WRITTEN PROBLEM 1: From the piece on the Coil and SPK reissues, list every album title named.
WRITTEN PROBLEM 2: Resume the piece on the Coil and SPK reissues, writing on from its final sentence.

PROVIDED TEXT:
----

Cold Spring Reissues Coil and SPK

Coil | Stolen & Contaminated Songs
SPK | Zamia Lehmanni (Songs Of Byzantine Flowers)

Two important reissues from seminal experimental outfits Coil and SPK are coming in the next few weeks and each will be released in a few formats: bronze, gold and bone vinyl, sparkling shiny cd and such. These were originally released in 1986 (SPK, Side Effects) and 1992 (Coil, Threshold House) respectively. Both of these recordings fall somewhere in the middle of each of the artists’ catalogues. On Zamia Lehmanni (Songs Of Byzantine Flowers) Graeme Revell took the prior exotic noise cum post-industrial dance act into a more cerebral realm with lush orchestration, drone and angelic backing vocals. Coil’s Stolen & Contaminated Songs moved from the darker underground to a more exploratory field of funk, folly and warped experimentalism, a pre-cursor to their more dance oriented works that would emerge very soon after.

Consisting of an hour of unreleased outtakes from the sessions for their previous Love’s Secret Domain this is Coil amid a true evolution on an original set of parameters and a turning point for their sound in general. And while they were constantly evolving, neither their angsty beginnings are omnipresent here, nor is their monk-like mysticism that they would phase into in their latter years. What you get on Stolen & Contaminated Songs is altogether dynamically cryptic, packed with innuendo, darkly-tinged sexuality, and a spirited playfulness.

----

Entries on target coordinates

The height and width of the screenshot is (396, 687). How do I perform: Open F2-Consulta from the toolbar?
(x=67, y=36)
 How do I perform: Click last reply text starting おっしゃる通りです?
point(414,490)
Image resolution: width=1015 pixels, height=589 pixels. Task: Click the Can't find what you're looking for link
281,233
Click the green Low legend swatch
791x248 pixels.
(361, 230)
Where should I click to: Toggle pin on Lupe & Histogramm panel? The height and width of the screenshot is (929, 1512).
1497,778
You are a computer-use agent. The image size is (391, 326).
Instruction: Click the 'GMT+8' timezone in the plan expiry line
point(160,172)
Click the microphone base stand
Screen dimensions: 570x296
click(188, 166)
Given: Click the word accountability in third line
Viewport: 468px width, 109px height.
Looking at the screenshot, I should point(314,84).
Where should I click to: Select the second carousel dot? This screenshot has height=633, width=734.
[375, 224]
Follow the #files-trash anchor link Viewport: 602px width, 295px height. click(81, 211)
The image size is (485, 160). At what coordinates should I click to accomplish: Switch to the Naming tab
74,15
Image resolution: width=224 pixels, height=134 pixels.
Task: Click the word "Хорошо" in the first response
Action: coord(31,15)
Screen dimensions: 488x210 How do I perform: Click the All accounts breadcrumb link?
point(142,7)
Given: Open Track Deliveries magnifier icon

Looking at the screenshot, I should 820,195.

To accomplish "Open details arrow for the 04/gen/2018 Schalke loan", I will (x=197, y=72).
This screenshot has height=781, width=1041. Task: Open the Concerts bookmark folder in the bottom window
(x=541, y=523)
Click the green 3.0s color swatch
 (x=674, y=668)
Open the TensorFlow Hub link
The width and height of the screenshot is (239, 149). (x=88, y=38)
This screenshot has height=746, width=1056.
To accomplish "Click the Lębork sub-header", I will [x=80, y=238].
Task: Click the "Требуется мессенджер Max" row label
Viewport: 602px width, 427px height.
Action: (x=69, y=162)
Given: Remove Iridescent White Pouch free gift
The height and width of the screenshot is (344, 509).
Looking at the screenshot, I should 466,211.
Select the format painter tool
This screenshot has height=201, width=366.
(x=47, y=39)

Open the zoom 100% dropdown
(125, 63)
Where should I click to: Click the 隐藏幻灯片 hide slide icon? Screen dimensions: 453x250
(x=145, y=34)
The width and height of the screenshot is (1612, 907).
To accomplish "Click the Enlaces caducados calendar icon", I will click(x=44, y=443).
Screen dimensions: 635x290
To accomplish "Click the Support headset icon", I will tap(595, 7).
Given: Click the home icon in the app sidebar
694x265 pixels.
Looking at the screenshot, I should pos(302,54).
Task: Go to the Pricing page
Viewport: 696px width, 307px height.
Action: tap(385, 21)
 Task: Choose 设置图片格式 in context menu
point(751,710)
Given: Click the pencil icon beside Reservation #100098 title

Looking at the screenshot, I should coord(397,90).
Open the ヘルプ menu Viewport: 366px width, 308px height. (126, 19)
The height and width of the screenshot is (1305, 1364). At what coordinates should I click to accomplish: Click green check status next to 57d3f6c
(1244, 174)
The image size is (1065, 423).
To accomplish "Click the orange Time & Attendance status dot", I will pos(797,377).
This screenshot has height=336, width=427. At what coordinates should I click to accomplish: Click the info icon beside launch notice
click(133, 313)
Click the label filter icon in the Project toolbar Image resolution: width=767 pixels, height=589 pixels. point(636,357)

----

RIGHT ANSWER 1:
- Stolen & Contaminated Songs
- Zamia Lehmanni (Songs Of Byzantine Flowers)
- Love's Secret Domain

RIGHT ANSWER 2:
We offered the opener Futhur (“As It Really Is”) on our most recent podcast, a series of cut-up edits anonymized and funkified. A twisted beginning to an album with post-classical inflections, strings and moody passages, Mid East snake charmers, and whispers. By the time Omlagus Garfungiloops emerges with its reverse vocal effects and moving into a sleuthy jazz riff between guitar and soft cymbal you’ll most certainly be turning your head. But the mix of ideas somehow transitions really well. I’ve no evidence, but my guess is at mid-careeer Jhonn Balance and Sleazy (Peter Martin Christopherson) and company were showing off their chops as the anti-DJs of the day. Mixing, matching and futzing as much as possible with the previous record – and achieving something, in my opinion, surpasses the lauded record its based upon.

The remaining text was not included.